Monday, July 6, 2015

I Can Help

Olajide has been sick most of the weekend and I informed the owners of the hotel (Benjamin and Sandrine) that Olajide would be in the room again today.  We had two home visits scheduled this morning and we were a little concerned about communication.  While I was explaining this, one of the employees came over and said "I can help."  This was Norman's first day on the job at Flor de Sarta and he was so eager to help!  This is the true, authentic Nicaraguan hospitality!  Norman is fluent in Spanish and English but has no knowledge of sign language but liked learning about it.  Sandrine wanted to help too so she did Norman's job while Norman came with us on visits and Olajide tried to rest.  We gave him rave reviews and told the bosses to keep him!  ;-)

Norman did a great job translating for us today! 

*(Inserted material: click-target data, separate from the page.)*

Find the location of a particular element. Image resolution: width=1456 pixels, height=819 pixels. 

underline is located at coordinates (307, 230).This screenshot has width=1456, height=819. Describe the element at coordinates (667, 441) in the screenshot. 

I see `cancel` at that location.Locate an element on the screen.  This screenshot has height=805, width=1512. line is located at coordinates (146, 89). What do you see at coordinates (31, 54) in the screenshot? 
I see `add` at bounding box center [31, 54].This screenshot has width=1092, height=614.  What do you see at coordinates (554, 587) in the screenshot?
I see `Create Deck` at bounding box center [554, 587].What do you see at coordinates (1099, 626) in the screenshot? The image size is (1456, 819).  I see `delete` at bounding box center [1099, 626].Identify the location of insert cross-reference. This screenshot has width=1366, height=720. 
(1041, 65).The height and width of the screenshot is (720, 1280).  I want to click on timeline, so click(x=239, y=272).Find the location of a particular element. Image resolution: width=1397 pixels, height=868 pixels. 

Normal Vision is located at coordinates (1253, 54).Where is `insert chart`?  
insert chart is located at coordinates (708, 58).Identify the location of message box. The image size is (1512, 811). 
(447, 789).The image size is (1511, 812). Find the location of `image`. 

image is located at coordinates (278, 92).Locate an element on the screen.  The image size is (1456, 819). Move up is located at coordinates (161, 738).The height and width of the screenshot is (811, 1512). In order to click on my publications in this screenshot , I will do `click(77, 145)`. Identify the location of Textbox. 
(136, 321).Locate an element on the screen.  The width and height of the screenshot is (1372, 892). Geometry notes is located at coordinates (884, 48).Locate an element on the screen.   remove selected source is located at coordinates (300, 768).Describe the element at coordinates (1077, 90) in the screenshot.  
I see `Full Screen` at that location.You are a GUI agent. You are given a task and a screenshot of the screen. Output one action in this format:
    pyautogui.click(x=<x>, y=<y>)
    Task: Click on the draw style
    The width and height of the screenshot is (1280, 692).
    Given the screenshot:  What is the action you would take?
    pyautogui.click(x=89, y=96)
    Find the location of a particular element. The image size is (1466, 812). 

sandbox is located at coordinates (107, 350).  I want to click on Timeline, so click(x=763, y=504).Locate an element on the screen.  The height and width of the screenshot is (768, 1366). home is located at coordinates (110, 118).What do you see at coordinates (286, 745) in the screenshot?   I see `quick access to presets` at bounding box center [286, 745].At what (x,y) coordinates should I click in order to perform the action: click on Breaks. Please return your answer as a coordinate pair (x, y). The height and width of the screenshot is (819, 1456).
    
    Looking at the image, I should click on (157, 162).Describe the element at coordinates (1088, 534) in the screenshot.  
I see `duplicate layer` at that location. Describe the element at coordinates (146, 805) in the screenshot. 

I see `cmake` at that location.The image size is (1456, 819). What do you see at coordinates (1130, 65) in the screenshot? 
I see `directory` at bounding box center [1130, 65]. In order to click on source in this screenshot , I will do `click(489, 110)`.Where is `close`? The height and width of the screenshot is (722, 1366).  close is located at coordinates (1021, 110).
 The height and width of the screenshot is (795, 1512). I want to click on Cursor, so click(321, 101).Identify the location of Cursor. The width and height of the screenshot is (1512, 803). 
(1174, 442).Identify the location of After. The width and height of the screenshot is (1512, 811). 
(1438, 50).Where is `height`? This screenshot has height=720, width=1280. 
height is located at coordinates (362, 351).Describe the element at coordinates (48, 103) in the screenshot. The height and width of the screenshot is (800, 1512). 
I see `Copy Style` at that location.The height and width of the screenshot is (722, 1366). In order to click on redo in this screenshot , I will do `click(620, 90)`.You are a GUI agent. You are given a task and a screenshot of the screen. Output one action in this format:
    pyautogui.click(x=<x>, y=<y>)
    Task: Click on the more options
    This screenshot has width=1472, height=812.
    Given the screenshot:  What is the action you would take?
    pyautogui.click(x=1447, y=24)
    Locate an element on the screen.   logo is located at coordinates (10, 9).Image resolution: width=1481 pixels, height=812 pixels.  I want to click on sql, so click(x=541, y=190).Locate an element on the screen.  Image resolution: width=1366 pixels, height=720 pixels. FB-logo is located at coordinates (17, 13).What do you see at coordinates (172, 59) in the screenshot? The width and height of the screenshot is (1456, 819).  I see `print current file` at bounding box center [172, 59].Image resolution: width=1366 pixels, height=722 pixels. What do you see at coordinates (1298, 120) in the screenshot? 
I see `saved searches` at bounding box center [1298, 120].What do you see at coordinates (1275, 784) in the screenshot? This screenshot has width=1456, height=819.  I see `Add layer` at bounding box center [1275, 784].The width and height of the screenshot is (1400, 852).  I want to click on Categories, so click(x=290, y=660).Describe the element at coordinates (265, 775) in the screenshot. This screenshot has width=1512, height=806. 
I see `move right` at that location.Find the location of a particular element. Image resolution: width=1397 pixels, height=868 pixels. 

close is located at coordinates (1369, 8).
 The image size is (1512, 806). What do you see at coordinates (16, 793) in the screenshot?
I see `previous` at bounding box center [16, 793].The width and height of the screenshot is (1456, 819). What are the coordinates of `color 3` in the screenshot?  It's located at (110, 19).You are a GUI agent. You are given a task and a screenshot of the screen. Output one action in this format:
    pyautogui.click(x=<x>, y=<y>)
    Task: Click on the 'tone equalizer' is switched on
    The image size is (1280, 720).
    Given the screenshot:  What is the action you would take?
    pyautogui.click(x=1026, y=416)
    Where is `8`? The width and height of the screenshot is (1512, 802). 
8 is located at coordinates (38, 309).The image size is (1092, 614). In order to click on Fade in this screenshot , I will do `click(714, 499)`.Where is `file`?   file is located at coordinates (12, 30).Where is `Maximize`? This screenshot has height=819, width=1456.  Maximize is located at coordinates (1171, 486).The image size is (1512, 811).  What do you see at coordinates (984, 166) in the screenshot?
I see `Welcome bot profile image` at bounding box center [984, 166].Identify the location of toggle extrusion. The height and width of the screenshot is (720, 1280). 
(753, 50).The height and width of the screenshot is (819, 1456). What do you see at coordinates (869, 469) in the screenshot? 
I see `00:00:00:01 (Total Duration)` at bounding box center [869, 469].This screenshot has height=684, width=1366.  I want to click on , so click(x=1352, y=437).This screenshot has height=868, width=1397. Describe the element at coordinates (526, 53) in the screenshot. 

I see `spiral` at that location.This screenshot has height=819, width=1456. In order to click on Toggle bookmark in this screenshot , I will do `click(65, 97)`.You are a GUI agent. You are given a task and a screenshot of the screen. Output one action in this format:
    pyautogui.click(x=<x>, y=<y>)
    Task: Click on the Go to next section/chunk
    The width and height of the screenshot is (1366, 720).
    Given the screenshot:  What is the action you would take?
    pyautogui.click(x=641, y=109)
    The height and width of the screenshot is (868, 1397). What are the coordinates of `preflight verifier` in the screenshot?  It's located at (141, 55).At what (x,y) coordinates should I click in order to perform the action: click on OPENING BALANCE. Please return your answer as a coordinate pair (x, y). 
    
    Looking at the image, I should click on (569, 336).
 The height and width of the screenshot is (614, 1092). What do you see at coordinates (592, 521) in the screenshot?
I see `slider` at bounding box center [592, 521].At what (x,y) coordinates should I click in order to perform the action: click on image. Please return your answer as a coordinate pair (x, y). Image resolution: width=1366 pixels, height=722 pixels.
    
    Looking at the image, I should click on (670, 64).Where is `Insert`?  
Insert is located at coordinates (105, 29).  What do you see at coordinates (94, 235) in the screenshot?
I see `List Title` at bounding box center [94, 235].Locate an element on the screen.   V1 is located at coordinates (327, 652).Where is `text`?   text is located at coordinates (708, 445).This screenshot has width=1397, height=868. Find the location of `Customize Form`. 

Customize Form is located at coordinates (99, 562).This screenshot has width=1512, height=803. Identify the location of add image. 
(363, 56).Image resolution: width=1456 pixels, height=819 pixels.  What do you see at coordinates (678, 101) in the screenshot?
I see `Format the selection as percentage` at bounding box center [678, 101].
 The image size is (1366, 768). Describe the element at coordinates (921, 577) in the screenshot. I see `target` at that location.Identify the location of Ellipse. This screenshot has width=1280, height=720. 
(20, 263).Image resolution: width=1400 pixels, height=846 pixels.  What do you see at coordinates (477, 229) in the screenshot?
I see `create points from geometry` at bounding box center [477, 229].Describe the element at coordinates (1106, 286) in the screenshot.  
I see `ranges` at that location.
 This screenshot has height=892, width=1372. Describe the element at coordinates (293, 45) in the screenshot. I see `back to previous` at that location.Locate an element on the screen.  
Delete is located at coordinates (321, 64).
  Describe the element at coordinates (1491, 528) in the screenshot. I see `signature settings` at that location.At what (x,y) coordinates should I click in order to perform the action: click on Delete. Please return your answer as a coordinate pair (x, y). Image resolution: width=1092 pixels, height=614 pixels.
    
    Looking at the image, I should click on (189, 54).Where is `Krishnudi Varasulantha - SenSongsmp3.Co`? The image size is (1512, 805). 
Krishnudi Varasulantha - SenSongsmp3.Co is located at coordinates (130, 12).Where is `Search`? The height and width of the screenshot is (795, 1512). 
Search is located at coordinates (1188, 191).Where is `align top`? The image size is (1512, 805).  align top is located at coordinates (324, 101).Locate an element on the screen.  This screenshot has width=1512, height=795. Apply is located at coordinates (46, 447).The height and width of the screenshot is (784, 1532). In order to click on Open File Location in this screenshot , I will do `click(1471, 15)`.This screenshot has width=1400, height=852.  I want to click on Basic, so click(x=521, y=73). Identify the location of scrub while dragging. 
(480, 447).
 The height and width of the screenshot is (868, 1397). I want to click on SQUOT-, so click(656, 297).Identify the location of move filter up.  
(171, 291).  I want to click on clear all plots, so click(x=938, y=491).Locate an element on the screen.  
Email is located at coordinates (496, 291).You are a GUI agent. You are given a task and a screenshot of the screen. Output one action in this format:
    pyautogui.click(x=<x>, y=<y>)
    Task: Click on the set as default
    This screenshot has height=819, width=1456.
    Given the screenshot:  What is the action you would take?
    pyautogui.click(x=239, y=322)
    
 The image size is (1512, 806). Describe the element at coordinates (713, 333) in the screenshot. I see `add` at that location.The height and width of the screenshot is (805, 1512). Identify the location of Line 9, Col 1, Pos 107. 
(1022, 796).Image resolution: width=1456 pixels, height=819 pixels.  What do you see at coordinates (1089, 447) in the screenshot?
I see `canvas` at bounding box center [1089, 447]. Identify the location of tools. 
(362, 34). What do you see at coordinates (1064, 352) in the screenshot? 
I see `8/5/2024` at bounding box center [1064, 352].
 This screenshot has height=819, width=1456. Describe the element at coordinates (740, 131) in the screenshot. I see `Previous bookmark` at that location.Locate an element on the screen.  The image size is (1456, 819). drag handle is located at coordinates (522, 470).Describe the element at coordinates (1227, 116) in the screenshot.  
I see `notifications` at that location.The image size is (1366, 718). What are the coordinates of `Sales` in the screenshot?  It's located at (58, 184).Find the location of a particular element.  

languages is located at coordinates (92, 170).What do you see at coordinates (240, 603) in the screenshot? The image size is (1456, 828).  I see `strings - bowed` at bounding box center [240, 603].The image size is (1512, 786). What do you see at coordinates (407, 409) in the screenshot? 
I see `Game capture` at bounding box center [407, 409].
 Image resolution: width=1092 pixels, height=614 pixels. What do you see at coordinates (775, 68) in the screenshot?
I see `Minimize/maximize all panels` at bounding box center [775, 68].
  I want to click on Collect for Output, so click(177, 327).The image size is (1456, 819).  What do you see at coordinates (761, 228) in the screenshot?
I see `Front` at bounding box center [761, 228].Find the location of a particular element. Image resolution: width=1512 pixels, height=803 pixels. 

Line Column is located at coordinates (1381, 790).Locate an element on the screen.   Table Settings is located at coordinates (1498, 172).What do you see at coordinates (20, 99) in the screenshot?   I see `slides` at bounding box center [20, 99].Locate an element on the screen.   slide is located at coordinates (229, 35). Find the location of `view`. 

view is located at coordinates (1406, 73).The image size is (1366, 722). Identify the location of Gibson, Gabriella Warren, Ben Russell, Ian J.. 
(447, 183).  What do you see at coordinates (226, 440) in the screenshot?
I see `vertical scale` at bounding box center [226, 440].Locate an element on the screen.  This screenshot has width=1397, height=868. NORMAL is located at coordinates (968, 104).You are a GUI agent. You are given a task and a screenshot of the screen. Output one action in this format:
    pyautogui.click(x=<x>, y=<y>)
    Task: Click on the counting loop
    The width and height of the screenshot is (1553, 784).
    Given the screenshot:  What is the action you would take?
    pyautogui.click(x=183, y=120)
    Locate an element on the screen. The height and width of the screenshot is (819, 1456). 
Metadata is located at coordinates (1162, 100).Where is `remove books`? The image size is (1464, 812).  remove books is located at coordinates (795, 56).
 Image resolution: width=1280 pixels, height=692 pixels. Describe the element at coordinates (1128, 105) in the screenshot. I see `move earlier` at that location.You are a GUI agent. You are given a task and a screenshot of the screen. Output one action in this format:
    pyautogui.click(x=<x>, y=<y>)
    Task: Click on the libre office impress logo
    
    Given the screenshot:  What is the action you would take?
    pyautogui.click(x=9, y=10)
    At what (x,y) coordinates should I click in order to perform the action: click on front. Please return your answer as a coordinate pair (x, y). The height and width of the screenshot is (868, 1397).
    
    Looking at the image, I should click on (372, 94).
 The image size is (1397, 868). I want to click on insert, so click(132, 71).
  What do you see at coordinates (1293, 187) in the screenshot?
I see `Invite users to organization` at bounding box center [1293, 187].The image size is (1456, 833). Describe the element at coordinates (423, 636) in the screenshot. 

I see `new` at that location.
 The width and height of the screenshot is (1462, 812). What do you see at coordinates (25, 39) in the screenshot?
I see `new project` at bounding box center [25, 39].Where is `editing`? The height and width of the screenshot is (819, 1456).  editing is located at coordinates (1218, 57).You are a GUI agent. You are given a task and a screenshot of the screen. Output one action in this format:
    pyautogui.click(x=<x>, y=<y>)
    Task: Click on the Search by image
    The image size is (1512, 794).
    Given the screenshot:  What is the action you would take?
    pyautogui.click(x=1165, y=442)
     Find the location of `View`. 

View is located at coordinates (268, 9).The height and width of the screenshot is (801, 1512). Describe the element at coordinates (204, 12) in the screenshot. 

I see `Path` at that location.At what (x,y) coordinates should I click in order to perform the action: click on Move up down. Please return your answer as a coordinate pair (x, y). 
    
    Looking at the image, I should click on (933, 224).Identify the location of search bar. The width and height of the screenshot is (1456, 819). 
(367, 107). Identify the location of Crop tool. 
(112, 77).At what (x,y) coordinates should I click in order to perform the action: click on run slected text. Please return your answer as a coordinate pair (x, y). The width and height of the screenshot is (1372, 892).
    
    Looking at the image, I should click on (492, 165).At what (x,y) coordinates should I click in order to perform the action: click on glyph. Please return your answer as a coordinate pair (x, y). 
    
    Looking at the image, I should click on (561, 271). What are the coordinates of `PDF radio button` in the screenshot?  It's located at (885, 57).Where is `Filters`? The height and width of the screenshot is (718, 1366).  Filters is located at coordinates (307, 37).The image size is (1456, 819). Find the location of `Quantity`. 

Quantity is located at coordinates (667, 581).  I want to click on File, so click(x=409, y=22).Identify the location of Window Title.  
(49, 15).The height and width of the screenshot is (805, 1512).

The two visits today were very different again.  We walked into Yadir's home through the back yard where several men were welding. In the house we sat on the usual plastic chairs and had a wonderful conversation with Yadir, his mom, grandma, two younger sisters and his aunt.  While his mom sees Yadir as having skills in math and computers she will not let him play in the street as she is worried about drugs and gangs.  Yadir's younger sisters are able to sign better with him than the adults and mom is not able to go to the sign language classes because she works at the supermarket.  From my perspective, Yadir has been eager to learn at school and has great potential.  However, his mom was concerned that her son has never mentioned this professora from the United States and had no idea we had been there all last week.

Juan's dad expresses his many concerns about raising a deaf child.

The second visit was a little more complicated.  Juan has been with us at the school since the very first day but his attendance has been sporadic.  When he was seven years old, Juan's mother died from AIDS and Juan must have expensive medications along with Ensure fortified milk to maintain his health.  There are 12 people who live in the house and not nearly enough food.  We were fortunate to visit with Juan's dad who happened to be home today.  He will be leaving for Costa Rica this week in search of work.  His dad does not know sign language and fears Juan does not feel loved.  Does Juan know that his mother died or does he think she abandoned him?  Without language, the answer is unclear.  As his dad leaves (again) in search of work, who will take care of Juan and make sure he goes to school?  Juan is now 13 and is always hungry.  He does not have a sturdy grasp of math or reading which makes his dad wonder if Juan will be more easily persuaded to join a gang.

Yadir is a confident young man!
Juan has so much undeveloped potential.
 I sure hope that we are funded with the Rotary Global grant so we can create dictionaries specifically for families to use.  Hopefully I'll be like Norman today and be able to say to the families  "I Can Help."